Author(s): PETERSEN, A., CHANDRASIRI, S., STOREY, A., GARNHAM, A., HADIYAN, H., HAMEED, A., NELSON, A., Institution: VICTORIA UNIVERSITY, Country: AUSTRALIA, Abstract-ID: 1410

INTRODUCTION:
Whole-body or localised heating can increase the anabolic and strength responses to resistance exercise. However, it is unknown whether concurrent whole-body heating can improve performance or muscle mass adaptations during long-term resistance training. We therefore investigated the effects of whole-body heat stress applied concurrently during resistance training on muscle mass, strength, speed, agility, force and anabolic signalling in males.
METHODS:
Eighteen recreationally active males were assigned to HEAT (n = 8, age = 23.3 ± 3.1 years, body mass (BM) = 75.6 ± 14.5 kg, height = 175.6 ± 8.8 cm) or CON (n = 10, age = 21.0 ± 2.7 years, BM = 76.0 ± 11.3 kg, height = 177.2 ± 9.6 cm). Each group undertook 10 weeks of full body resistance training three days per week. CON trained at 23°C, relative humidity 25%, while HEAT trained at 40°C, relative humidity 30%. Strength (1RM leg and bench press), speed (5 and 10 m sprint), agility (T-test), peak force (during squat jump and ballistic push up) and body composition (DXA scan) were assessed at pre-, mid- (week five) and post-intervention. Vastus lateralis muscle biopsies were taken before, 1 h and 48 h after intensity-matched training sessions conducted pre- and post-intervention. Core body temperature and vastus lateralis muscle temperature were measured during the second training session via ingestible telemetric capsule and indwelling thermistor, respectively.
RESULTS:
Despite the much higher environmental training temperature for HEAT, peak core body temperature and peak muscle temperature were not significantly different between CON (38.0 ± 0.2°C; 36.0 ± 0.5°C) and HEAT (38.2 ± 0.1°C; 36.8 ± 0.6°C). Leg press 1 RM increased similarly in both CON (50.25 ± 13.99 kg, p<0.05) and HEAT (32.75 ± 5.89 kg, p<0.05) while bench press 1RM showed no improvement in either group. No improvements were observed in 5 m or 10 m sprint time, agility, or peak force generated during a squat jump or ballistic push up in either group. Total body lean mass and appendicular lean mass increased in CON only by 3.2% and 2.8%, respectively.
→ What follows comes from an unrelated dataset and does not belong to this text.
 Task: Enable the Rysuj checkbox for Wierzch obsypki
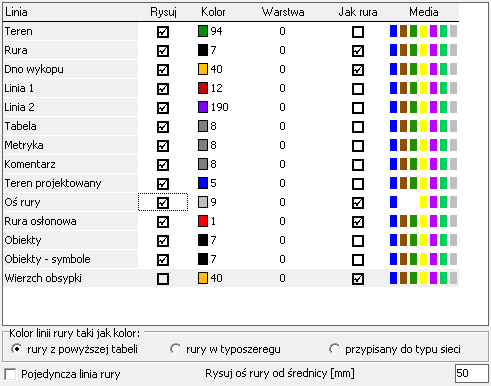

Upper body lean mass increased and lower body lean mass was unchanged, with no differences between groups. Type I and Type II muscle fibre cross-sectional areas increased in CON only. Myonuclear density increased only in CON, whereas the increase in satellite cell content was not different between HEAT and CON. Markers of the mTOR signalling pathway (total and phospho- Akt, mTOR, p70S6k, 4E-BP1, rpS6) were largely similar between HEAT and CON.
CONCLUSION:
These results indicate that, despite no effects on core or muscle temperature, resistance training in a hot environment impaired muscle hypertrophy but had no effect on performance adaptations.